Authorities have identified the body of a toddler whose disappearance in the Joplin tornado drew an outpouring of concern when it was posted on Facebook.

His mother, Carol Jo Tate, told The Associated Press Wednesday that the body of 16-month-old Skyular Logsdon was identified at the morgue handling tornado victims.

More than 10,000 people supported a "Bring Skyular Logsdon home" page set up after the boy vanished in Sunday's tornado.

Tate, 18, remains hospitalized with severe injuries at Via Christi Hospital in Pittsburg, Kan.

"We've had stories from earthquakes and tsunamis and other disasters of people being found two or three weeks later," Fire Chief Mitch Randles said. "And we are hopeful that we'll have a story like that to tell."

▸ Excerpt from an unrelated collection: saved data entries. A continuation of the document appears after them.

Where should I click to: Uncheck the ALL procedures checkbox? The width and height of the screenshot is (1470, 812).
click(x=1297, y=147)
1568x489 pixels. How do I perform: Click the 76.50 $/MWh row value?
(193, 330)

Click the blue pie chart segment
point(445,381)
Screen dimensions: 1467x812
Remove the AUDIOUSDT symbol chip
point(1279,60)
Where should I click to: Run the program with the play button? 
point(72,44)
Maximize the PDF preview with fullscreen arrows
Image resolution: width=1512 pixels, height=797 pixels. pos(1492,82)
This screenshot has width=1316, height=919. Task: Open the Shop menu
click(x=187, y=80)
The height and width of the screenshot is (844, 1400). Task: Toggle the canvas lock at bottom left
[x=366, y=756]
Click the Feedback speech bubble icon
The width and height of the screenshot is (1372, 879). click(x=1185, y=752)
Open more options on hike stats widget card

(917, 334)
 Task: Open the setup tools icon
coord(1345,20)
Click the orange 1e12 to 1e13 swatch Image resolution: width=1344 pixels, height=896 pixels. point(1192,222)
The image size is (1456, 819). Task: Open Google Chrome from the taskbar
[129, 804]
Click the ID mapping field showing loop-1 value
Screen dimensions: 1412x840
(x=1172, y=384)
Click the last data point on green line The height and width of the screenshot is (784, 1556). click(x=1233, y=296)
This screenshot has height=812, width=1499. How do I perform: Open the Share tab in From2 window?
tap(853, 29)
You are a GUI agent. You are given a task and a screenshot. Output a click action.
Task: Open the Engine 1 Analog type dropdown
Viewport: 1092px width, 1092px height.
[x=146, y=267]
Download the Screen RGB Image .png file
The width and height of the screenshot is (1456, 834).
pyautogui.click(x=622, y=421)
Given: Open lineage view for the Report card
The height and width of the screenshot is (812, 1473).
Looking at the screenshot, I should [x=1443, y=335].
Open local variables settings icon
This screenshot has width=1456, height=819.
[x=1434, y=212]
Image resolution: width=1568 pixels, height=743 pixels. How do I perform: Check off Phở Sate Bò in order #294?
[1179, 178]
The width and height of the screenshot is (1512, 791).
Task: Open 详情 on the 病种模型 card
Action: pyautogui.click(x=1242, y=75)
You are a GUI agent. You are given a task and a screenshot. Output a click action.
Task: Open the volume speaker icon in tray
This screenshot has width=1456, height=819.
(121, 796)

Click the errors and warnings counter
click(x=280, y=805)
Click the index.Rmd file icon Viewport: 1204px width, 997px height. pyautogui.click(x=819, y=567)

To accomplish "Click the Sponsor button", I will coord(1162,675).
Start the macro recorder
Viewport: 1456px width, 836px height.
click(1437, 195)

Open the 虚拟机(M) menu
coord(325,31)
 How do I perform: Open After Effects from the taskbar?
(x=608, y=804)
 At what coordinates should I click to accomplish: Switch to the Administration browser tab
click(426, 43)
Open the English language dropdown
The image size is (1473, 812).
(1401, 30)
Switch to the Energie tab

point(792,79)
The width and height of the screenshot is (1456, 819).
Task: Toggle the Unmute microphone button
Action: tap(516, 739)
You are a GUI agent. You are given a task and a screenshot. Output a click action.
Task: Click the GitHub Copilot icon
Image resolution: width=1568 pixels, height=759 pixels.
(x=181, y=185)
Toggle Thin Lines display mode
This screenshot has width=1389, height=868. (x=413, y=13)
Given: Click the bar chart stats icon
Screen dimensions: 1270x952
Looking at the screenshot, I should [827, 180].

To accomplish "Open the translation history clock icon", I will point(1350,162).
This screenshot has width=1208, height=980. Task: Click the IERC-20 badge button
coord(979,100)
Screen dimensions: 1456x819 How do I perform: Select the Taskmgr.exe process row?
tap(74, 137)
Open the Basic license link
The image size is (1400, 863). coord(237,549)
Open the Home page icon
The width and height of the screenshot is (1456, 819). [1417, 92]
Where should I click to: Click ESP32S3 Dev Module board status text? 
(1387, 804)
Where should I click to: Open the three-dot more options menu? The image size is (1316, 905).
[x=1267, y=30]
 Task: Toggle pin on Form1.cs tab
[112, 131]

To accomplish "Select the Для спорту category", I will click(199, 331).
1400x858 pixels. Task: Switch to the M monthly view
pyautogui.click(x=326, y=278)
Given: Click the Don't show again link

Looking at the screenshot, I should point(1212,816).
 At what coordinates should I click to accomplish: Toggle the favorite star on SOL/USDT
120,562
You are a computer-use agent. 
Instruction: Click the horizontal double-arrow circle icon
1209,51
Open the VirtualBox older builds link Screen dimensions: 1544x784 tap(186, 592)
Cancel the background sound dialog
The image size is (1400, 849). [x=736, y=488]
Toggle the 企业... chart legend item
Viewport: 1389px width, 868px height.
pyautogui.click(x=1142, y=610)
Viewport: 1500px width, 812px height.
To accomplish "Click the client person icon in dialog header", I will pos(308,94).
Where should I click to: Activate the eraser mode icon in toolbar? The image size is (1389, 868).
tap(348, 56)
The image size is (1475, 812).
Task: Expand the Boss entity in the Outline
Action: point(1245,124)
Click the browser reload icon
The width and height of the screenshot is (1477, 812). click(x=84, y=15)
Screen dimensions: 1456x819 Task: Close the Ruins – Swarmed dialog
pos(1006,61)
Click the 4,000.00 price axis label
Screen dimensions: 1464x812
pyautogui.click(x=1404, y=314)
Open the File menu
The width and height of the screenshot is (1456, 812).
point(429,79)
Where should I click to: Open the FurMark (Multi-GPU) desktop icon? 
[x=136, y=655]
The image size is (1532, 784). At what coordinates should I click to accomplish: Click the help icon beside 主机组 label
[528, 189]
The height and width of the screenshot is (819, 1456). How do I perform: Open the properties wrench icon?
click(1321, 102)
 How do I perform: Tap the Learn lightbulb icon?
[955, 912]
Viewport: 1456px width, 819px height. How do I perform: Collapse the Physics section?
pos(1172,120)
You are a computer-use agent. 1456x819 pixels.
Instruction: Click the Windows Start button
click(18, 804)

By evening, however, officials said no new survivors had been found and that the death toll stood at 125. More than 900 people were injured, they added.

The National Weather Service said the Joplin twister was an EF5, the strongest rating assigned to tornadoes, with winds of more than 200 mph.

It also appeared to be a rare "multivortex" tornado, with two or more small and intense centers of rotation orbiting the larger funnel.

Bill Davis, the lead forecaster on a weather service team sent to survey the damage, said he would need to look at video to confirm that.

But, he said, the strength of the tornado was evident from the many stout buildings that were damaged: St. John's Regional Medical Center, a bank that was destroyed except for its vault, a Pepsi bottling plant and "numerous well-built residential homes that were basically leveled."

Davis recalled his first thought on arriving in town to conduct the survey: "Where do you start?"